If you asked the MMA community who Pat Cummins was last week most would’ve cluelessly shrugged their shoulders. The chances of the 4-0 one-time Strikeforce fighter being referenced were slim. But that has changed. The former barista takes on Daniel Cormier in the co-main event of UFC 170, and even though the bookmakers are giving him little-to-no chance, Pat Cummings has made it his responsibility to leave a mark – win or lose.
Cummings was just three days employed at his new job as a barista when Rashad Evans pulled out of his fight with Daniel Cormier at UFC 170. Cummings manager, Ryan Parsons, text him following the incident, and Cummins immediately said that he would take the fight. However, it wasn’t that easy. Cummins wasn’t signed to the promotion, so he did what anyone would do: he took to Twitter.
He made as much noise as a 4-0 relatively unknown fighter could, and he eventually caught the attention of Dana White when White heard the now-infamous story of Pat Cummins making Daniel Cormier cry in the wrestling room. White contacted Ryan Parsons and asked to speak with Cummins. He got offered the fight and is now set to make his promotional debut as one-half of the pay-per-view’s co-feature.
As unfortunate it is for the viewers and ticketholders who expected Daniel Cormier vs. Rashad Evans but now have to settle for Cormier and an unknown debutant – it’s a huge opportunity for Cummins, and he’s grabbing this opportunity by the horns.
This situation has parallels with a UFC event held in Sweden last year. Gegard Mousasi was set to debut in the promotion against Alexander Gustafsson; however, injury struck and forced the Swede out of the bout. It was just a few days out, and Mousasi was left without an opponent. The UFC were clawing somebody in their ranks to fight the former Strikeforce champion, but they were forced to look outside their roster. Ilir Latifi stepped up, a training partner of injured Gustafsson. Mousasi dominated Latifi for three rounds to a unanimous decision.
However, the difference between the two instances is that this time the preverbal lamb to the slaughter is actually making the fight somewhat interesting. It should be noted that Latifi is Swedish, and his lack of English hampered his ability to hype the fight. He should be given a pass for that. But I applaud Cummins for laying down his marker.
It would’ve been easy for Cummins to come in and immediately pull from the generic cliché’s that fighters often use. But he didn’t. He realised that he’s an unknown, and that he shared the responsibility to promote the fight. His remarks about making Daniel Cormier cry, his confidence (or arrogance to some people), and his outspoken nature have made headlines. This was his intention.
The crying allegations were debunked by Cormier citing that it was personal problems, including the tragic loss of his daughter in 2003, that attributed to the aforementioned incident; however, Cummins didn’t hold back. He mocked Cormier’s weight, saying that he can’t wait to receive a percentage of his purse when he misses the 205 limit.

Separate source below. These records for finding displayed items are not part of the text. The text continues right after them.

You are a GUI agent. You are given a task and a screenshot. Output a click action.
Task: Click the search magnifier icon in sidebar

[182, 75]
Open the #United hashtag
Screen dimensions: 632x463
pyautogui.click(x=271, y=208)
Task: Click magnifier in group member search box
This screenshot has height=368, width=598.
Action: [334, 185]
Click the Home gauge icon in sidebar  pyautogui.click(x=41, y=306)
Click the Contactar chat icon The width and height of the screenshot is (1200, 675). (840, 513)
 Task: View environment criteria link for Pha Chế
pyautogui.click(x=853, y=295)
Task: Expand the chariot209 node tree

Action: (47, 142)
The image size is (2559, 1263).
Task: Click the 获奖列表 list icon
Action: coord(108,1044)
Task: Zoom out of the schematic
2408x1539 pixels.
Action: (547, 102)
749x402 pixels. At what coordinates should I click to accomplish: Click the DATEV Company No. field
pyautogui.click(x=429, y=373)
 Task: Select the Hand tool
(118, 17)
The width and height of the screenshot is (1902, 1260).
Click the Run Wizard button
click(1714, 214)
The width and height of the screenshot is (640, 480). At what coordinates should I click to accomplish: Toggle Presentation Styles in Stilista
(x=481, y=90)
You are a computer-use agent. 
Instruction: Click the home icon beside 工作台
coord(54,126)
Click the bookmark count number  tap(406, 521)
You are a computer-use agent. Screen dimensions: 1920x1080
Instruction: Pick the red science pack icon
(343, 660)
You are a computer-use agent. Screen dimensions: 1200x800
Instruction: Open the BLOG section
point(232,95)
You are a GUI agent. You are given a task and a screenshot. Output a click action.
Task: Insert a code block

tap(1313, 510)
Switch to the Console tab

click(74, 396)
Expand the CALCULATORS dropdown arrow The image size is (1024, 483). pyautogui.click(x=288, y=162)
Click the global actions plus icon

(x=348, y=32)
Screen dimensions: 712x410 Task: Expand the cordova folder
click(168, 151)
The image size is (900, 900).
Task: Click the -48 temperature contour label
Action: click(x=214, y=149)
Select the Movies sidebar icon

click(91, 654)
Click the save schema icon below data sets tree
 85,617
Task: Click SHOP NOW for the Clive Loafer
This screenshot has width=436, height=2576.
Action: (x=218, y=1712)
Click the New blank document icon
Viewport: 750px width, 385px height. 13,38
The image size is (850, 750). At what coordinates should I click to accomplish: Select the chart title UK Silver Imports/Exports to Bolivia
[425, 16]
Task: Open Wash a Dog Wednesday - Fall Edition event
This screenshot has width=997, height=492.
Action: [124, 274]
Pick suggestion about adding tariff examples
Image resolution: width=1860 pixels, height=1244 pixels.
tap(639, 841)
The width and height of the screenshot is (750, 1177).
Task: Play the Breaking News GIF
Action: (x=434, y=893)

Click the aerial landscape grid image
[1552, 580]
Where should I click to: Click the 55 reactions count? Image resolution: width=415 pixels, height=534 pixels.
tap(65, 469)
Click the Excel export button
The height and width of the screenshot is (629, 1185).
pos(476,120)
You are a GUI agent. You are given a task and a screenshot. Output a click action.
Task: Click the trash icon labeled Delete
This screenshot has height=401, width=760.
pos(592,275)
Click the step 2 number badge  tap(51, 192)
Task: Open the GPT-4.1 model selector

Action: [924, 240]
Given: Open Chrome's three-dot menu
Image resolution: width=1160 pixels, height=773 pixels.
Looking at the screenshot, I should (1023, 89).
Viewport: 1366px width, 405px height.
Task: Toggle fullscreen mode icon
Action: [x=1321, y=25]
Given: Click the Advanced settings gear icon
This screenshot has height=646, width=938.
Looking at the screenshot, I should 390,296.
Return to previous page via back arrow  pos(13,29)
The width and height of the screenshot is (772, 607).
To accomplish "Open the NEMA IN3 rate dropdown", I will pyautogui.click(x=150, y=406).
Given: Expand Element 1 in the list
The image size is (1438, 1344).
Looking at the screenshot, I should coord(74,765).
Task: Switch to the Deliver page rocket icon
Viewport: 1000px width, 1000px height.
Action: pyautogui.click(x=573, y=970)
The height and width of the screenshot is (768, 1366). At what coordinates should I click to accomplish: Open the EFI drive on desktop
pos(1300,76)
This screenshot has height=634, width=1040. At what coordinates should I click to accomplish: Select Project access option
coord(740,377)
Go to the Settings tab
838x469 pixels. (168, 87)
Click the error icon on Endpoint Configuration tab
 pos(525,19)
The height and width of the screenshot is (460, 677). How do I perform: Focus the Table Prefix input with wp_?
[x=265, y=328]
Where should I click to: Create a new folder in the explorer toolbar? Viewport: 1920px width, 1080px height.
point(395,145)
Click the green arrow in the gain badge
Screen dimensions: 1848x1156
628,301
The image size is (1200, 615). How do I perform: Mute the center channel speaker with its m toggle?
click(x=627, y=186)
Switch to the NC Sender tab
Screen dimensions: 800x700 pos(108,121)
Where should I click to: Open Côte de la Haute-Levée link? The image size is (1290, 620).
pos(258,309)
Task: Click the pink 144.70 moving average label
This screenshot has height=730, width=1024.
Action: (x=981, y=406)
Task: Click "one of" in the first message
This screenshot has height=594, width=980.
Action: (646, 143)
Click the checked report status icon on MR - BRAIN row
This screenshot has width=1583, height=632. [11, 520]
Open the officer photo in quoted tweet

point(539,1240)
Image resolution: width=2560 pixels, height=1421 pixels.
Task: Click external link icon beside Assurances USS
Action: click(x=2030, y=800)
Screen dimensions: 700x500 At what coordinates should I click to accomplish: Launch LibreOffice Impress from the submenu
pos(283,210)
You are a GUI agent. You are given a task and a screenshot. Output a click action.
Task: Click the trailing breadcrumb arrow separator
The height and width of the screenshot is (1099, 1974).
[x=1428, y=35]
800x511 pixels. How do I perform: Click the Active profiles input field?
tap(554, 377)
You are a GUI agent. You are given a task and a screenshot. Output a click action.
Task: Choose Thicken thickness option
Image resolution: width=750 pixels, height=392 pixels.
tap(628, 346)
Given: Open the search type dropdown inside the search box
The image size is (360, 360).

It’s interesting to see how many fans dislike him now, even though they probably had no idea who was until the announcement of Rashad’s replacement; but it’s not surprising. I mean, how dare a nobody come in and claim that he is going to win a face punching contest against a top-ranked UFC contender. How dare he make light of Cormier’s weight cut. How disrespectful of him.
I am being sarcastic, of course. Sure, it’s one of the major taboos in our sport to speak about sparring. It’s a no-no. But this is fighting and it can’t always be rainbows and sunshine – that’s boring. But most fans don’t see it that way, and that’s a good thing – especially in this situation. Cummins has moulded himself into the heel, with Cormier taking his place as the babyface – the good guy. Take a look at any YouTube video of Pat Cummins since his controversial interviews; he can’t buy a ‘like’, but at least people care.
Fighters don’t do this enough. The UFC get a lot of criticism for their lack of stars, and their inability to create stars. But some of that criticism should be aimed at the fighters. Why does Floyd Mayweather make multiples of millions per fight? It’s not his fighting style, and his record of being unbeaten in 45 professional bouts does help. But it’s his mastery in the business aspect of prize fighting. Mixed martial artists haven’t embraced this yet, aside from a small minority. It’s questionable if Cummins intended to get this reaction but that’s irrelevant at this point; he has embraced it and is running with it.
Despite this, it is unlikely that it will positively affect the pay-per-view buy-rate in any significant way. The weight of the pay-per-view firmly lies on Ronda Rousey’s shoulders, and truthfully, the loss of Rashad Evans will probably negatively impact the numbers. But Cummins attitude and endeavour won’t hurt it; besides, maybe fans will actually be able to decipher him from the rest of the non-ranked fighters on the UFC roster.